Ce qu'il faut retenir
La Cour d’appel de Riom confirme qu’une holding animatrice mixte est éligible au régime de faveur Dutreil transmission, si son animation est effective et démontrée depuis un certain temps.
Ainsi, il faut qu’un délai minimum s’écoule entre la création et la transmission de la holding, pour prouver ce caractère animateur. Elle doit en outre être animatrice au jour de la mise en place du pacte, au jour de la transmission « Dutreil » et le rester au cours des engagements collectifs et individuels (CA Riom, 26 janv. 2021, n°19-01179).
La Cour d’appel de Dijon (CA Dijon, 24. oct. 2017, n°16/00993) avait remis en cause une donation Dutreil pour une holding créée 8 jours avant la donation.
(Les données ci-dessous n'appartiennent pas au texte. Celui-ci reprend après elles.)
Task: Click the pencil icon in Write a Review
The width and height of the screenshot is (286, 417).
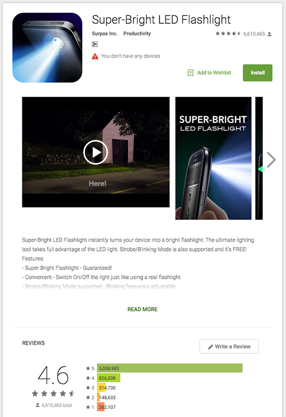Action: [x=211, y=347]
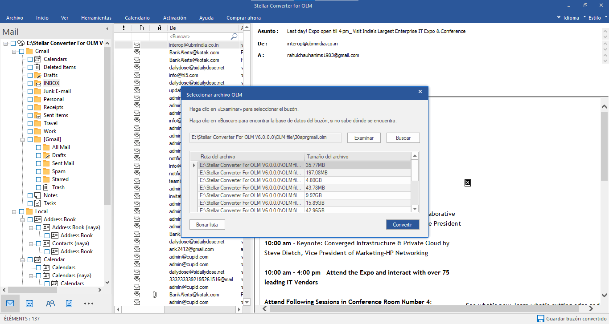Screen dimensions: 609x324
Task: Open Contacts view people icon
Action: coord(50,304)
La Cour d’appel de Riom fait de même avec une holding créée 27 jours avant la donation.
Remarque : l’intérêt supplémentaire de cet arrêt est la synthèse complète des textes et jurisprudences, portant sur le caractère animateur d’une holding en lien avec le dispositif Dutreil, que la Cour d’appel a dressée pour motiver sa décision.
Conséquences pratiques
A défaut de définition légale de la holding animatrice, il est nécessaire que des actes soient réalisés par la holding avant la transmission pour démontrer qu’elle définit la politique de son groupe et la conduite des filiales qu’elle contrôle.
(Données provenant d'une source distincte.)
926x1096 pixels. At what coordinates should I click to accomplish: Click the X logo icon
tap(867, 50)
En tout état de cause, le caractère animateur d’une holding ne se décrète pas : il se constate. Il doit donc être démontrable, en justifiant, au jour de la transmission, la réalité de l’animation prévue par des conventions préexistantes.
Avis Fidroit : Ainsi, il faut laisser un certain laps de temps entre la création de la holding et la transmission. Un délai minimum d’un an (ou d’un exercice) nous parait nécessaire entre la création de la holding et la transmission des titres de la société pour apporter la preuve du caractère animateur et pouvoir bénéficier de l’exonération partielle de l’article 787 B du CGI. Il faut constituer des éléments matériels qui permettront de démontrer le caractère animateur de groupe de la holding, mettre en place des pactes d’associés et des conventions d’animation assorties de dates certaines si possible. Il faut surtout conserver les comptes rendus écrits des comités stratégiques périodiques ; ces documents doivent exposer à la fois les consignes données aux filiales animées ainsi que le suivi et le contrôle de l’application de la politique imposée… Ces éléments peuvent justifier l’animation, si la société respecte les autres caractéristiques de la holding animatrice, et notamment son activité prépondérante. Notez que pour la réduction d’impôt « Madelin », l’article 199 terdecies-0 A du CGI prévoit clairement un délai : « les souscriptions réalisées au capital d'une société holding animatrice ouvrent droit à l'avantage fiscal […] lorsque la société est constituée et contrôle au moins une filiale depuis au moins douze mois ». Il semble opportun de s’en inspirer.
A défaut de remplir cette condition d’animation effective et prépondérante au jour de la transmission (ou en cas de doute ou de manque de preuve pour l’étayer) : il sera plus prudent de considérer la holding comme passive et de faire porter le pacte Dutreil directement sur les filiales. Dans ces circonstances :
- seuls les titres des filiales pourront bénéficier de l’exonération (sans remise en cause en cas de mauvaise qualification de la holding) ;
- les autres actifs ou filiales non animés (immeubles, parts de SCI par exemple) ou liquidités détenus par la holding ne bénéficieront pas de l’exonération Dutreil.
Pour aller plus loin
Contexte
Pour rappel, il n’existe aucune définition juridique de la holding animatrice. La holding ne correspond ni à une forme sociale (SCI, SAS, etc.) ni à un mode d'imposition (la holding peut être à l'IR ou à l'IS).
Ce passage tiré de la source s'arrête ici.